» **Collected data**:
--- START ---

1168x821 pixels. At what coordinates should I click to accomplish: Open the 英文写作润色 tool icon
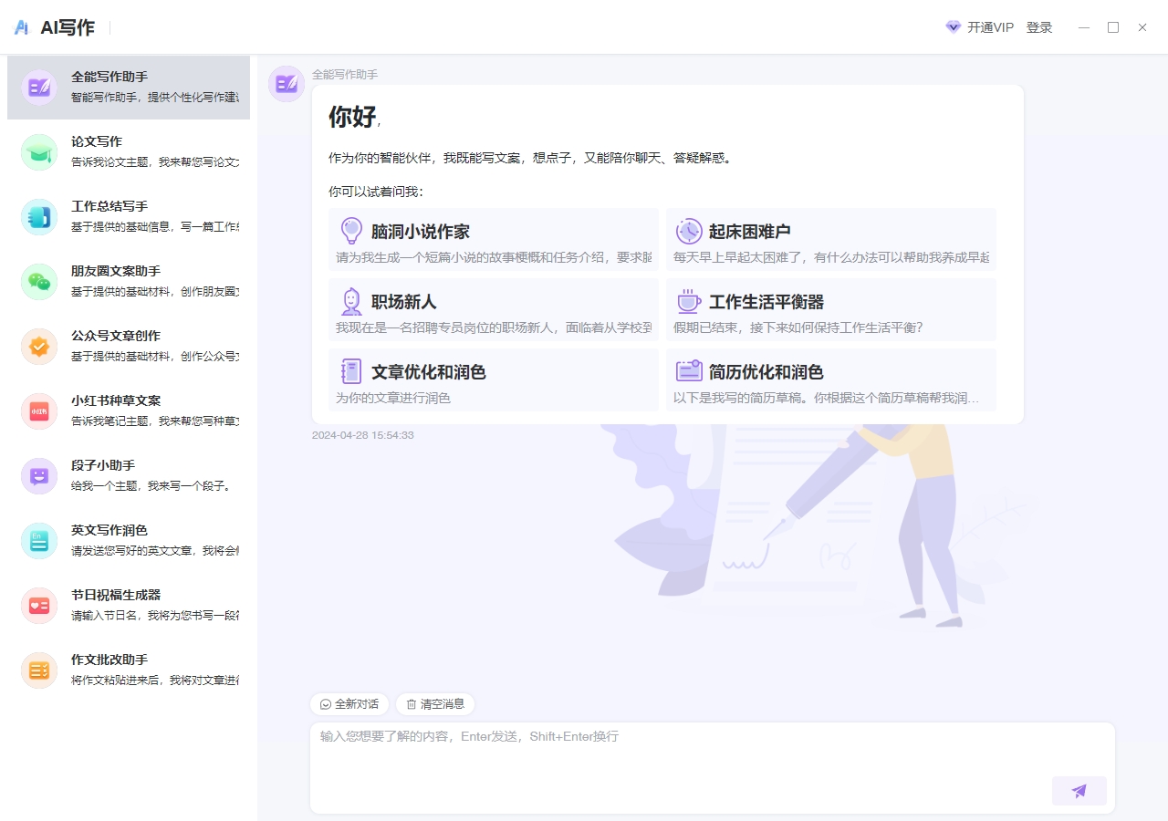pos(39,541)
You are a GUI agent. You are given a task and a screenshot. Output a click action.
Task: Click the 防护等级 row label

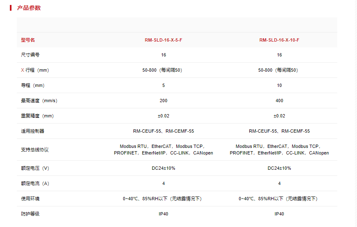tap(30, 214)
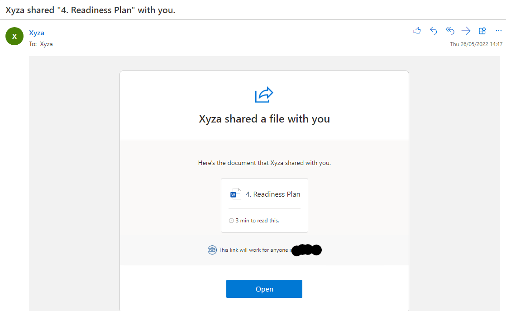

--- END ---

» **Assignment**: Repeat the entries verbatim; no pictures.

» **Written answer**:
1168x821 pixels. At what coordinates should I click to accomplish: Open the 英文写作润色 tool icon
pos(39,541)
You are a GUI agent. You are given a task and a screenshot. Output a click action.
Task: Click the 防护等级 row label

tap(30, 214)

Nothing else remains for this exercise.